Project overview

When you write Wipple code, you’re essentially typing text into a text field. But computers don’t work with text, they operate using instructions on memory. That means the text you type needs to be transformed into a format the computer can work with more directly. The program responsible for these performing these transformations is called the Wipple compiler.

The Wipple compiler and related programs, including the interpreter that runs the compiled code and the functionality for displaying error messages, operate in several stages and are split across many folders in the Wipple repository. The majority of the project is written in the Rust programming language; if you aren’t familiar with Rust, please visit Learn Rust.

It’s good to know that the Wipple programming language is itself written in a different programming language. The Wipple compiler is essentially a program that takes text as input and tries to convert that text into computer instructions according to Wipple’s rules. This program is not Wipple itself!

Think of it like writing the user interface for a mobile app: the interface doesn’t know what order the user will navigate through the app, but the app must be able to handle all possible valid ways of interacting with the app, and disallow invalid interactions so that the app doesn’t end up in an incorrect state. The Wipple compiler has a similar goal — it must accept all “valid” programs and reject all “invalid” programs. The Rust code is what determines what Wipple code is valid.

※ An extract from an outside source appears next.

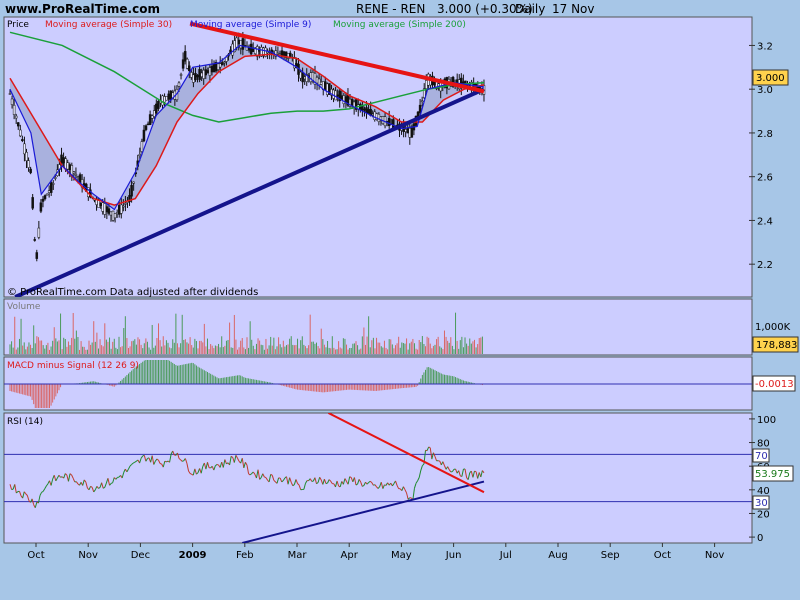 The height and width of the screenshot is (600, 800). Describe the element at coordinates (715, 556) in the screenshot. I see `x-tick-label: Nov` at that location.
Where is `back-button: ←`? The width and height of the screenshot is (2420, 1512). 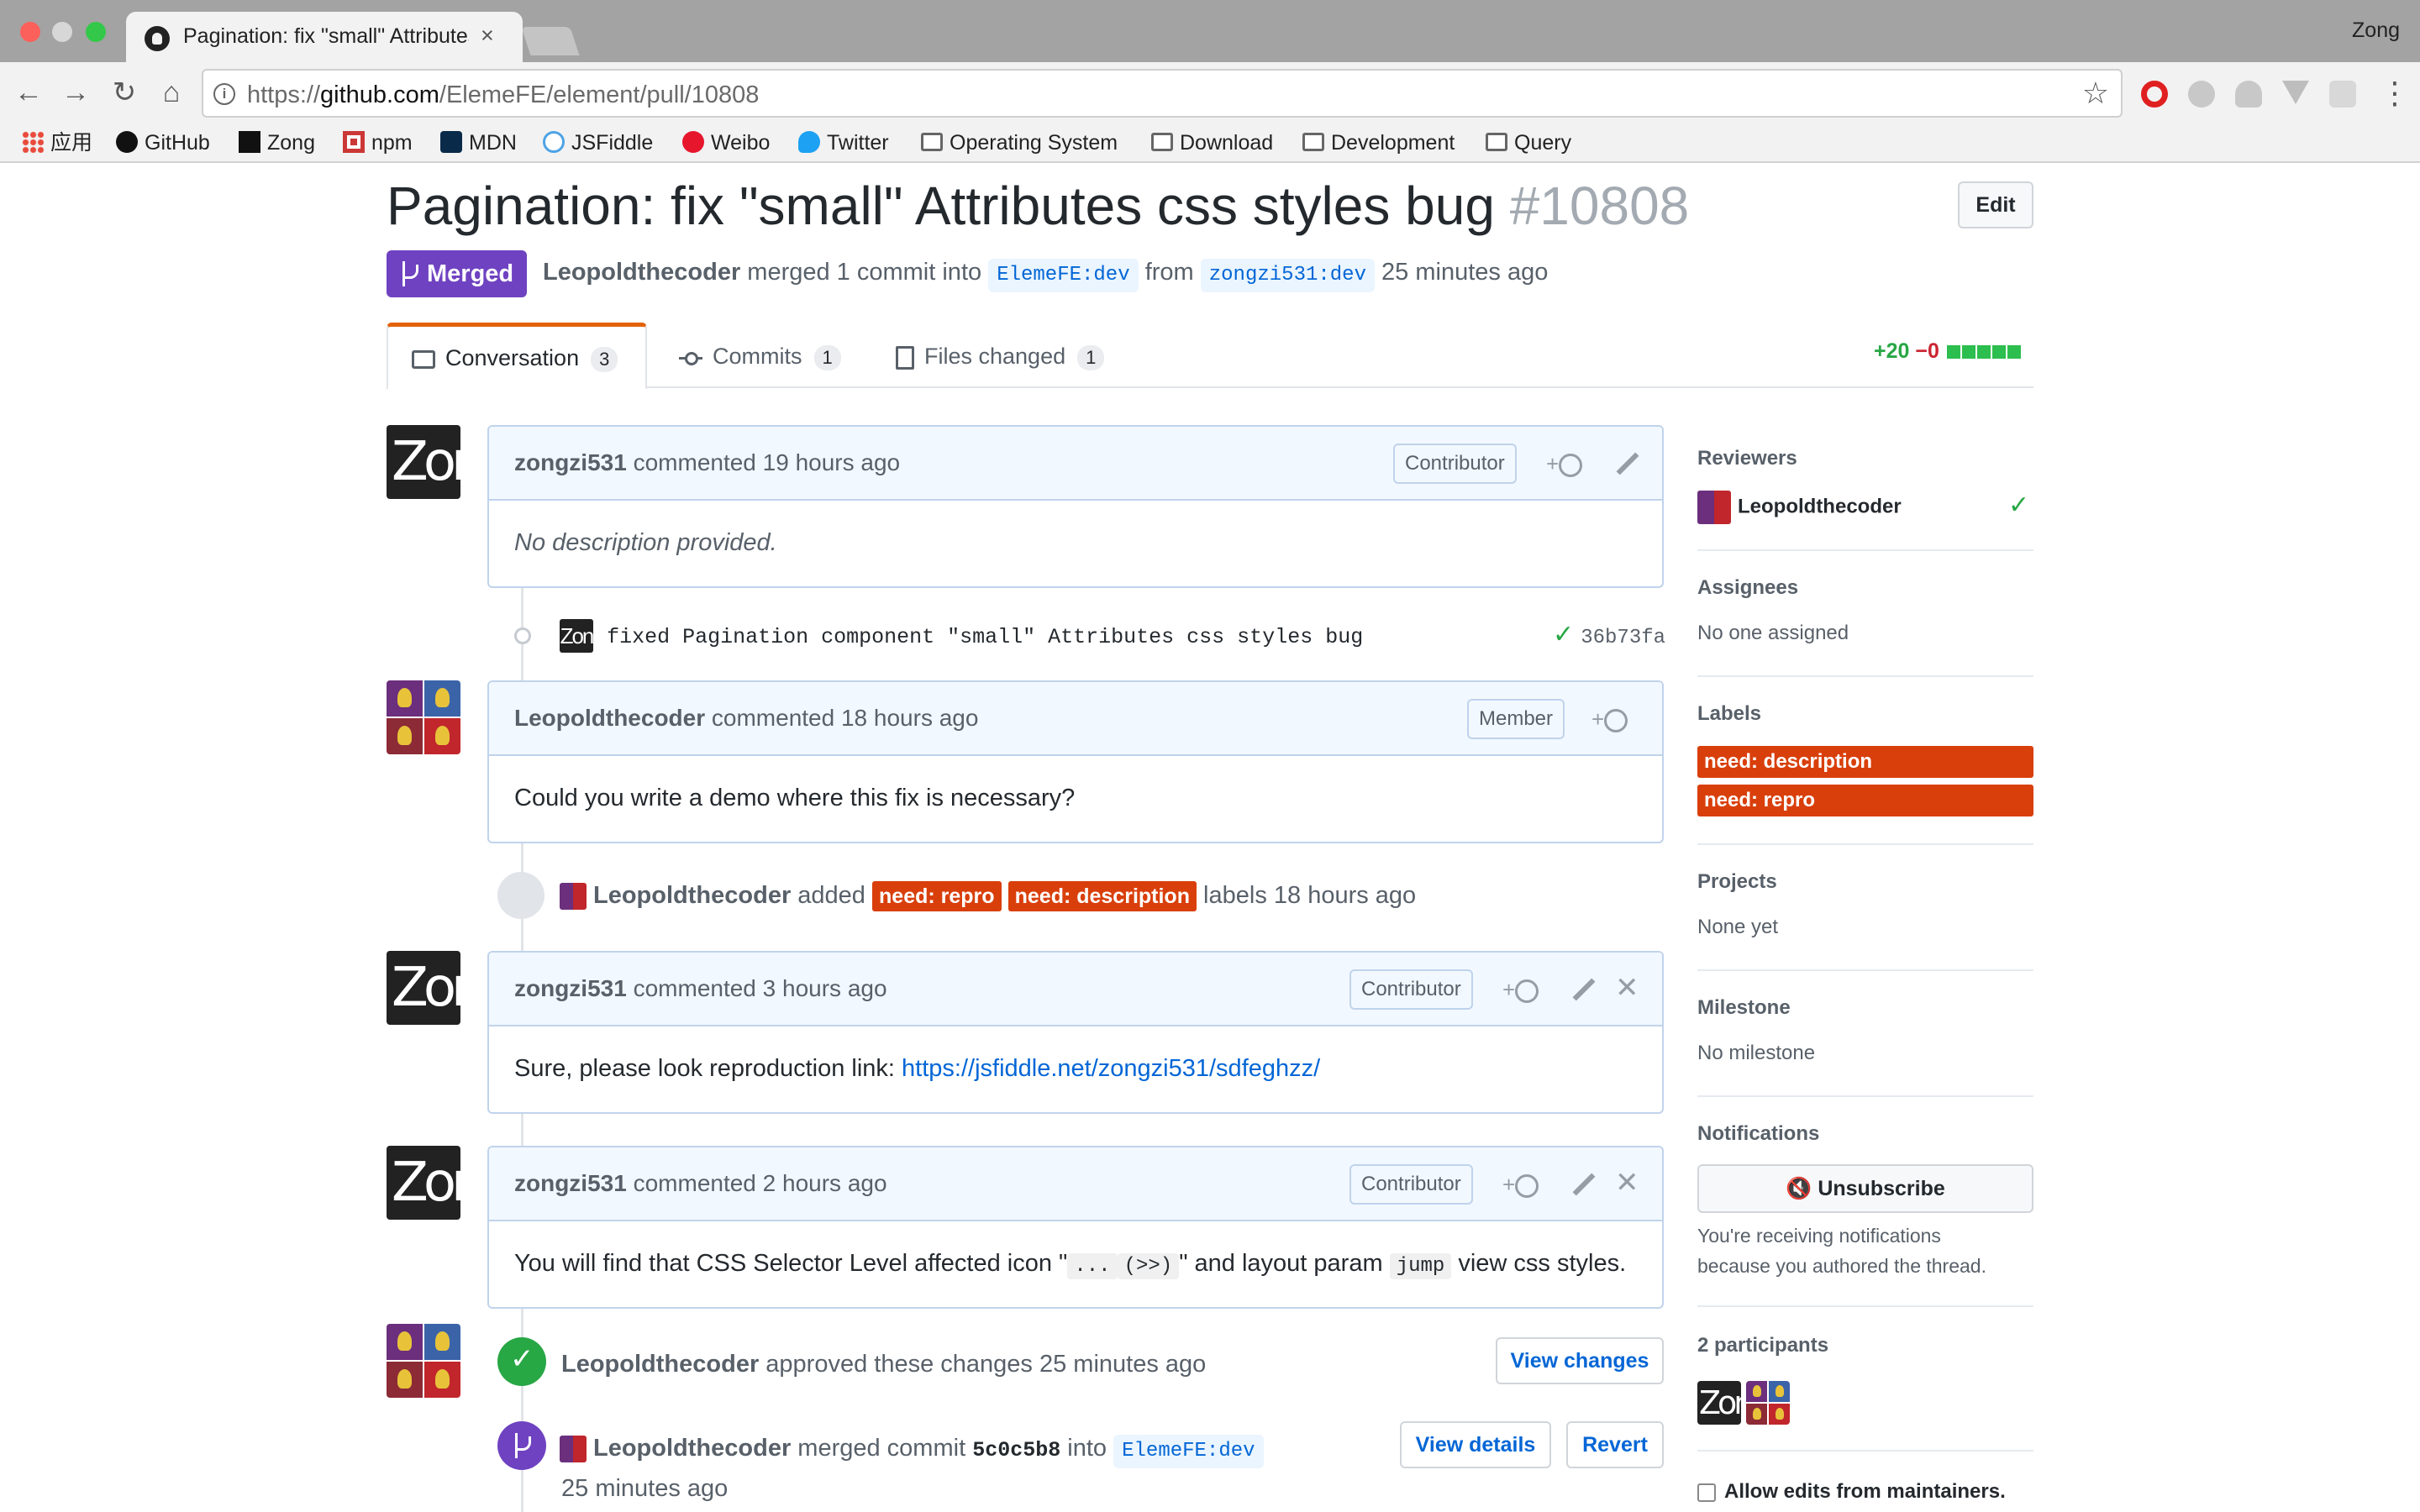 back-button: ← is located at coordinates (28, 92).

Here’s an overview of how your code goes from text to a runnable program.

flowchart TD
    input["<strong>Input</strong><br><code>show (1 + 2)</code>"]
    lexing["<strong>Lexing</strong><br><code>'show' '(' '1' '+' '2' ')'</code>"]
    parsing["<strong>Parsing</strong><br><code>(call (name 'show') (operator '+' (number '1') (number '2')))</code>"]
    externalInterface["<strong>External Interface</strong><br><code>show :: Value -> None, Add : trait, ...</code>"]
    lowering["<strong>Lowering</strong><br><code>'constant show' ('trait Add' ('constructor Number' 1) ('constructor Number' 2))</code>"]
    typechecking["<strong>Typechecking</strong><br><code>(show :: Number -> None) ((instance Add Number Number Number) 1 2)</code>"]
    interfaceGeneration["<strong>Interface Generation</strong><br><code>top level</code>"]
    irGeneration["<strong>IR Generation</strong><br><code>push 1, push 2, constant 'add', call 2, constant 'show', call 1</code>"]
    libraryGeneration["<strong>Library Generation</strong><br><code>top level</code>"]
    externalLibrary["<strong>External Library</strong><br><code>show, instance Add Number Number Number</code>"]
    linking["<strong>Linking</strong><br><code>show, instance Add Number Number Number, top level</code>"]
    executable["<strong>Executable</strong>"]
    output["<strong>Output</strong><br><code>3</code>"]
    input --> lexing
    lexing --> parsing
    parsing --> lowering
    externalInterface --> lowering
    lowering --> typechecking
    typechecking --> interfaceGeneration
    interfaceGeneration --> lowering
    interfaceGeneration --> irGeneration
    irGeneration --> libraryGeneration
    externalLibrary --> linking
    libraryGeneration --> linking
    linking --> executable
    executable --> output
  1. Input: Wipple reads your code and stores it in a string.
  2. Lexing (tokenization): The string is split into a list of tokens, where each token represents a single piece of syntax, like a name, number, or symbol.
  3. Parsing: Wipple converts this list of tokens into a structured tree that it can traverse.
    • Concrete syntax tree (CST) construction: The tokens are split and grouped by punctuation and newlines.
    • Abstract syntax tree (AST) construction: “Concrete” syntax is transformed into “abstract” Wipple constructs based on context.
      • For example, the A -> B represents a function type in x :: A -> B, but it represents a function expression in x : A -> B. Similarly, _ is a valid type or pattern, but not a valid expression.
  4. Lowering: The structure of the program defines scope, and definitions are brought into scope and names resolved according to their position within the tree. At this point, names are represented using unique identifiers rather than strings.
  5. Typechecking: Wipple assigns every a type to every expression in the program and resolves instances for traits.
  6. Interface generation: The type information from all top-level items in the program is stored in an interface file that can be referenced by other files during lowering.
  7. Intermediate representation (IR) generation: The tree of expressions is converted into a list of instructions that operate on a stack of memory.
  8. Library generation: The IR for each item in the program is stored in a library file.
  9. Linking: Multiple library files are combined into a single executable.

From there, the executable can be run using the IR interpreter.